* [SUPPLIED PASSAGE]:
Since the numbers are less than 50, you could build a one-to-one hash using a 64-bit integer and then use bitwise operations to test the sets in O(1) time. The hash creation would also be O(1). I think either an XOR followed by a test for zero or an AND followed by a test for equality would work. (If I understood the problem correctly.)
Put your sets into an array (not a linked list) and SORT THEM. The sorting criteria can be either 1) the number of elements in the set (number of 1-bits in the set representation), or 2) the lowest element in the set. For example, let A={7, 10, 16} and B={11, 17}. Then B<A under criterion 1), and A<B under criterion 2). Sorting is O(n log n), but I assume that you can afford some preprocessing time, i.e., that the search structure is static.
When a new data item arrives, you can use binary search (logarithmic time) to find the starting candidate set in the array. Then you search linearly through the array and test the data item against the set in the array until the data item becomes "greater" than the set.
You should choose your sorting criterion based on the spread of your sets. If all sets have 0 as their lowest element, you shouldn't choose criterion 2). Vice-versa, if the distribution of set cardinalities is not uniform, you shouldn't choose criterion 1).

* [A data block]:

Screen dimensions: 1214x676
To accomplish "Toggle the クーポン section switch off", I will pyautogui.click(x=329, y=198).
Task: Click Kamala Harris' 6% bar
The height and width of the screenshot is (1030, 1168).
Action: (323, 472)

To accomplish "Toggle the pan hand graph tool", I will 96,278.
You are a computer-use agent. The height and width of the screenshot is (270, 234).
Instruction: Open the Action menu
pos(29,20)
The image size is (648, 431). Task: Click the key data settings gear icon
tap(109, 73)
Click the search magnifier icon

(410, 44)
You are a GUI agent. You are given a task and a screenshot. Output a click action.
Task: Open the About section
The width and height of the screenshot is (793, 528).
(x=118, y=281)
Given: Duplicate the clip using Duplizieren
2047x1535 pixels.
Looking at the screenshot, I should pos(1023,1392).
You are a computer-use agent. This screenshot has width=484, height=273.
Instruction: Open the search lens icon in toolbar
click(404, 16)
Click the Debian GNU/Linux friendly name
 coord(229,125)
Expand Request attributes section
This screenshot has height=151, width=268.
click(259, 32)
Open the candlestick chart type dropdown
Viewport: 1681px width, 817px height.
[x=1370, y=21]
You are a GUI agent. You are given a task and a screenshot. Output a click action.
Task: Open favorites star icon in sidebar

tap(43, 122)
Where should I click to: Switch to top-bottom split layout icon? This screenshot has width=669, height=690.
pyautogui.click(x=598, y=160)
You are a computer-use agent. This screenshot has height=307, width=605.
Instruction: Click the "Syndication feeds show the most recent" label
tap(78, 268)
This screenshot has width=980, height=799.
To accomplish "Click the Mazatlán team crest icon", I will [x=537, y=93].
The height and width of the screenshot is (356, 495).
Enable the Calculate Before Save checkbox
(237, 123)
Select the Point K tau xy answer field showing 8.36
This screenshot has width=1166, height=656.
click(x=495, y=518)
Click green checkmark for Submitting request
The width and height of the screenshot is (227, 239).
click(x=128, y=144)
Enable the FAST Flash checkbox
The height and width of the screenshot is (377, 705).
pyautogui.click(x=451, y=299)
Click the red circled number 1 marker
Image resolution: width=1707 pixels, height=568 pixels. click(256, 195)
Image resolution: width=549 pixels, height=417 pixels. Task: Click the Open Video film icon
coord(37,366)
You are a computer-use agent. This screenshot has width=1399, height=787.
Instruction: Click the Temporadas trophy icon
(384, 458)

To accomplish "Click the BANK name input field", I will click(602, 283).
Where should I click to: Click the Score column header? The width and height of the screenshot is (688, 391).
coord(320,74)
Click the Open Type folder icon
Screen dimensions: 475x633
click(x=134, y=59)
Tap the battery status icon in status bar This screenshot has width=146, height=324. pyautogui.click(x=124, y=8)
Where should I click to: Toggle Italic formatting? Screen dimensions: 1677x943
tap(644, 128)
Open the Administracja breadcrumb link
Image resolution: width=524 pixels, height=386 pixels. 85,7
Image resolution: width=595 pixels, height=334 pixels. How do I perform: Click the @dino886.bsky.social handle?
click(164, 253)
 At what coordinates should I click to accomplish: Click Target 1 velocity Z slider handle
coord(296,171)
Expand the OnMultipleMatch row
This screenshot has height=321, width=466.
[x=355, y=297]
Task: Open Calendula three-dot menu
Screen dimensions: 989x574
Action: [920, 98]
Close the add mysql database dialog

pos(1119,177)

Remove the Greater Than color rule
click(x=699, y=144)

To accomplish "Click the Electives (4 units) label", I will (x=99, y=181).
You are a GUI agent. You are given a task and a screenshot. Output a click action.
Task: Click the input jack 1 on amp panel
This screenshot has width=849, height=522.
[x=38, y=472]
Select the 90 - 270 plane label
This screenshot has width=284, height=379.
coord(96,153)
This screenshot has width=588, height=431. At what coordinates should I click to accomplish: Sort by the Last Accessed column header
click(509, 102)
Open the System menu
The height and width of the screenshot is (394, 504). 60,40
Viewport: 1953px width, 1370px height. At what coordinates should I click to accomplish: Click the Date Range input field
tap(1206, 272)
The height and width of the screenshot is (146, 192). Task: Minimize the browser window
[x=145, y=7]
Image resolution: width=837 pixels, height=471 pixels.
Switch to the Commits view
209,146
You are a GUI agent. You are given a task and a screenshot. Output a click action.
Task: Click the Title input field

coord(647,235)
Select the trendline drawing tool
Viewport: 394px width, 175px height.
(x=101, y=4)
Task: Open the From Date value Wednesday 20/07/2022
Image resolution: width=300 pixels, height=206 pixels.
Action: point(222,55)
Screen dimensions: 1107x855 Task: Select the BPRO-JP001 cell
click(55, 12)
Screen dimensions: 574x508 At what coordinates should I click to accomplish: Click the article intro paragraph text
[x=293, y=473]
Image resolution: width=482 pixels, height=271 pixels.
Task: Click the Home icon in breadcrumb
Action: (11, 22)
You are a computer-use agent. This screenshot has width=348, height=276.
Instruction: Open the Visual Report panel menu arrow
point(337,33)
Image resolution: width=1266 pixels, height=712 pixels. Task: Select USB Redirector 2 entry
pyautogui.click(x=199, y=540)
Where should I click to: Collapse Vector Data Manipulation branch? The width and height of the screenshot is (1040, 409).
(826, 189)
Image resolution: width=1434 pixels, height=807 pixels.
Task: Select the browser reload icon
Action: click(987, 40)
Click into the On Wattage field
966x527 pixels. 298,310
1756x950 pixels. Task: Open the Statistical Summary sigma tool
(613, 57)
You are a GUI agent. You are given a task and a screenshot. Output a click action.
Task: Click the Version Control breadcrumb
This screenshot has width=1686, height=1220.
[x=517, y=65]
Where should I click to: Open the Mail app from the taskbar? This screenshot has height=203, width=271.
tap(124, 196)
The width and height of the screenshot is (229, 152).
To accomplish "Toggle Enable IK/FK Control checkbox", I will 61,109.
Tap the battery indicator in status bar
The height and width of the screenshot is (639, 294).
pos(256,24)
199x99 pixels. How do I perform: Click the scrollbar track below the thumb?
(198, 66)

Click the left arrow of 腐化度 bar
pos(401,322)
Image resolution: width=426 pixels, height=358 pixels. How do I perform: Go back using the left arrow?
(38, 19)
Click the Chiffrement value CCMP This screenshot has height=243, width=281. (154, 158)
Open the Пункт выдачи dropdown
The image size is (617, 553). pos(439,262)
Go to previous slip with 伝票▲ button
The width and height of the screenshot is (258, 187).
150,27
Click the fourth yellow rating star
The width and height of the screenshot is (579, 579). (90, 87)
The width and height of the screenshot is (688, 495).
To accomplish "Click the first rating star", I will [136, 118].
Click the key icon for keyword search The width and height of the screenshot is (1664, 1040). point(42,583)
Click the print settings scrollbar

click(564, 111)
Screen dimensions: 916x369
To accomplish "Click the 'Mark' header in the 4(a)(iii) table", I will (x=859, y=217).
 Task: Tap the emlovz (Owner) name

* [DIRECTIVES]:
**a.** Reproduce the set-testing answer word for word, starting with "Since the numbers" and going on through "the problem correctly.)".
**b.** In the set-testing answer's example with A={7, 10, 16} and B={11, 17}, under which sorting criterion does B come before A?
Nothing in the data block is needed for the work here.

* [THE REPLIES]:
**a.**
Since the numbers are less than 50, you could build a one-to-one hash using a 64-bit integer and then use bitwise operations to test the sets in O(1) time. The hash creation would also be O(1). I think either an XOR followed by a test for zero or an AND followed by a test for equality would work. (If I understood the problem correctly.)

**b.** Criterion 1), which sorts by the number of elements in the set.